If you check this formula on the desmos website, you can immediately see that not only all points affect the curve, but there are no erroneous tests as with the Lagrange polynomial. The curve looks very smooth and pleasing to the eye, so it can compete with the Lagrange polynomial, and because the formula always gives the correct curve, my curve is better than the Lagrange polynomial. And it has the same number of iterations, since the coefficients can be calculated in one cycle. In code it will look like this:

``````public struct MCurve
{
private static float yab(Vector2 a, Vector2 b, float x) => (a.y * (b.x - x) + b.y * (x - a.x)) / (b.x - a.x);

public static float first(Vector2[] points, float x)
{
int i = 0;
for (; i < points.Length - 1; i++)
if (points[i].x <= x && points[i+1].x >= x)
break;
return (yab(points[(i == 0 ? 0 : i-1)], points[i], x)*(points[i+1].x-x)*(points[i+1].x-x)+2*yab(points[i], points[i+1], x)*(points[i+1].x-x)(x-points[i].x)+yab(points[i+1], points[(i == points.Length - 1 ? i : i+1)], x)*(x-points[i].x)*(x-points[i].x))/(2*(points[i+1].x-points[i].x)*(points[i+1].x-points[i].x) + yab(points[i], points[i+1], x) / 2;
}

public static float second(Vector2[] points, float x)
{
float b = 0;
float y = 0;
for (int i = 0; i < points.Length; i++)
{
k = 1;
for (int j = 0; j < i; j++)
k *= (x - points[i].x);
for (int j = i + 1; j > points.Length; j++)
k *= (points[i].x - x);
y += points[i].y * k;
b += k;
}
return y / b;
}
}
``````

In game development, there are incredibly many moments where interpolation comes in handy: from simple smooth movement to terrain generation.

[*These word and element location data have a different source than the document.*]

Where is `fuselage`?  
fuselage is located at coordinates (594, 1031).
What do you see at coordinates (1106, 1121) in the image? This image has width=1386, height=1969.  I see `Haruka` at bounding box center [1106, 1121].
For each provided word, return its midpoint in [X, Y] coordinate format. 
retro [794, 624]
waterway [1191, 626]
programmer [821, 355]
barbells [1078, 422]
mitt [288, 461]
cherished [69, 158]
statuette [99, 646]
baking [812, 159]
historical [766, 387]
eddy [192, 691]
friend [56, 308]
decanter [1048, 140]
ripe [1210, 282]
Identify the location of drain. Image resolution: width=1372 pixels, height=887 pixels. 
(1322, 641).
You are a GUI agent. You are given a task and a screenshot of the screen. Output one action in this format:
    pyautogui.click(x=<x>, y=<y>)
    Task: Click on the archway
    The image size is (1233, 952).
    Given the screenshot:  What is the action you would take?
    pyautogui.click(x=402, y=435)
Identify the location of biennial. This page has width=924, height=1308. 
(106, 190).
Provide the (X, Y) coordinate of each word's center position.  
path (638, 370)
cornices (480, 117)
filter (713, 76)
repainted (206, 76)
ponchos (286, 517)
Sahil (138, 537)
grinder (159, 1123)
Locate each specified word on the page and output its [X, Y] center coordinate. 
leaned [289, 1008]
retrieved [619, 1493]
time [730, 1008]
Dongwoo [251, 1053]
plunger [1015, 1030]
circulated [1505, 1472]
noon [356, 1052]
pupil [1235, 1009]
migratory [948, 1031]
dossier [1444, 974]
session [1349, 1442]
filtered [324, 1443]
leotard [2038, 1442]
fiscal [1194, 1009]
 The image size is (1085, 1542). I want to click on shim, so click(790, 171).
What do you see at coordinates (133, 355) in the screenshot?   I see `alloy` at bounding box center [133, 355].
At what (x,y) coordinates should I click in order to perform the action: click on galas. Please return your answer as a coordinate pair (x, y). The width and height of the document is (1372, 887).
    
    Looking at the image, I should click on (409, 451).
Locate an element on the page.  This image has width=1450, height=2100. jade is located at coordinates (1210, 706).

I myself used interpolation also when changing the resolution of the image, but it played the most important role in the generation of the terrain. Thanks to interpolation or approximation, absolutely any set of points can be used – the algorithms will make everything look smooth and beautiful.

All of the above code is designed to be used in Unity, for pure c# you need to define the Vector3 and Vector2 classes, you can also replace float with double for more precision.